Stress is a common occurrence. While you can’t remove every single stressor from your life, it’s possible to manage stress and maintain your health. This is important because stress can cause mental fatigue, irritability, and insomnia.

One of the core principles of Kinesiology is to work with the 3 stages of stress. 

What is general adaptation syndrome (GAS)? It is the three-stage process that describes the physiological changes the body goes through when under stress. Hans Selye, a medical doctor and researcher, came up with the theory of GAS.

1. Alarm reaction stage
The alarm reaction stage refers to the initial symptoms the body experiences when under stress, known as the “fight-or-flight” response. This natural reaction prepares you to either flee or protect yourself in dangerous situations. Your heart rate increases, your adrenal gland releases cortisol (a stress hormone), and you receive a boost of adrenaline, which increases energy.

2. Resistance stage
After the initial shock of a stressful event and having a fight-or-flight response, the body begins to repair itself. It releases a lower amount of cortisol, and your heart rate and blood pressure begin to normalize. Although your body enters this recovery phase, it remains on high alert for a while. If you overcome stress and the situation is no longer an issue, your body continues to repair itself until your hormone levels, heart rate, and blood pressure reach a pre-stress state.

If you don’t resolve the stress and your body remains on high alert, it eventually adapts and learns how to live with a higher stress level.

Signs of the resistance stage include:

  • irritability

  • frustration

  • poor concentration


3. Exhaustion stage
This stage is the result of prolonged or chronic stress. Struggling with stress for long periods can drain your physical, emotional, and mental resources to the point where your body no longer has strength to fight stress. You may give up or feel your situation is hopeless.

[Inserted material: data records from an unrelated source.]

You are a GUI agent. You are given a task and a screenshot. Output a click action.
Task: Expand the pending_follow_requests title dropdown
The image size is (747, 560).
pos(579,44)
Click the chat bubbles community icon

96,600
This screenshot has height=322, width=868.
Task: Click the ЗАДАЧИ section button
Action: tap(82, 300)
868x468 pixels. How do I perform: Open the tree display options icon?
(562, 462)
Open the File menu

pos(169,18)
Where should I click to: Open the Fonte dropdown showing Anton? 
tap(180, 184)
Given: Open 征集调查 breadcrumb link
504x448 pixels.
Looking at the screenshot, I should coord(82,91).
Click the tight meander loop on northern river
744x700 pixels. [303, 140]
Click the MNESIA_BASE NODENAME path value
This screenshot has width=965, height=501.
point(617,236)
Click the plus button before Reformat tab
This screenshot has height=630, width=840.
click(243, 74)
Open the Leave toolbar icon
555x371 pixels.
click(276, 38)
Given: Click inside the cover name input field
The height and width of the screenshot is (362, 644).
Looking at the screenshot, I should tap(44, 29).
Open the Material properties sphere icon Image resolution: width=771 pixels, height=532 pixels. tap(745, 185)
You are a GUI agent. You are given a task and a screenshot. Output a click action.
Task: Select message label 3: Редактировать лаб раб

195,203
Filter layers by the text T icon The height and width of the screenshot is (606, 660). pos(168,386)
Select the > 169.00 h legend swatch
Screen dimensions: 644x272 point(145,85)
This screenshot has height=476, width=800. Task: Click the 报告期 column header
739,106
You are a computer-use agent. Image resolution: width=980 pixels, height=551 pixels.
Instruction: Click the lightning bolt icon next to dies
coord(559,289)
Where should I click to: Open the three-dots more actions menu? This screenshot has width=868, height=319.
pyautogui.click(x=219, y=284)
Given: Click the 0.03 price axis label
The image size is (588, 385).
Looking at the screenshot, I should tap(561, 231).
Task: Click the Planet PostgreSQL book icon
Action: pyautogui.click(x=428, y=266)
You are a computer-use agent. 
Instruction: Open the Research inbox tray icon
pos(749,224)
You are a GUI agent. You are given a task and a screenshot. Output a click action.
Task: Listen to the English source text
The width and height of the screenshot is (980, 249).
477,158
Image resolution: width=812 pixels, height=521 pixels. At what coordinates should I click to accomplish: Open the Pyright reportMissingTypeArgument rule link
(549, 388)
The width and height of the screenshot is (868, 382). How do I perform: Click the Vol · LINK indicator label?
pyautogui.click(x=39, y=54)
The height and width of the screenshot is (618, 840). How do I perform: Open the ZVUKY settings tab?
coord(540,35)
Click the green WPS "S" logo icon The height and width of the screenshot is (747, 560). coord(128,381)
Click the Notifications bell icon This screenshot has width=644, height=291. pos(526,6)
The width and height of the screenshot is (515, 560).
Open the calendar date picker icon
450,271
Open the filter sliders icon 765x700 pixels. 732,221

Signs of exhaustion include:

  • fatigue

  • burnout

  • depression

  • anxiety

  • decreased stress tolerance

The physical effects of this stage also weaken your immune system and put you at risk for stress-related illnesses.

GAS can occur with any type of stress. Stressful events can include:

  • a job loss

  • medical problems

  • financial troubles

  • family breakdown

  • trauma

But while stress is unpleasant, the upside is that GAS improves how your body responds to stressors, particularly in the alarm stage.

The fight-or-flight response that occurs in the alarm stage is for your protection. A higher hormone level during this stage benefits you. It gives you more energy and improves your concentration so you can focus and tackle the situation. When stress is short-term or short-lived, the alarm stage isn’t harmful.


This isn’t the case with prolonged stress. The longer you deal with stress, the more harmful it is to your health. You also don’t want to remain in the resistance stage for too long and risk entering the exhaustion stage. Once you’re in the exhaustion stage, prolonged stress raises the risk for chronic high blood pressure, stroke, heart disease, and depression. You also have a higher risk for infections and cancer due to a weaker immune system.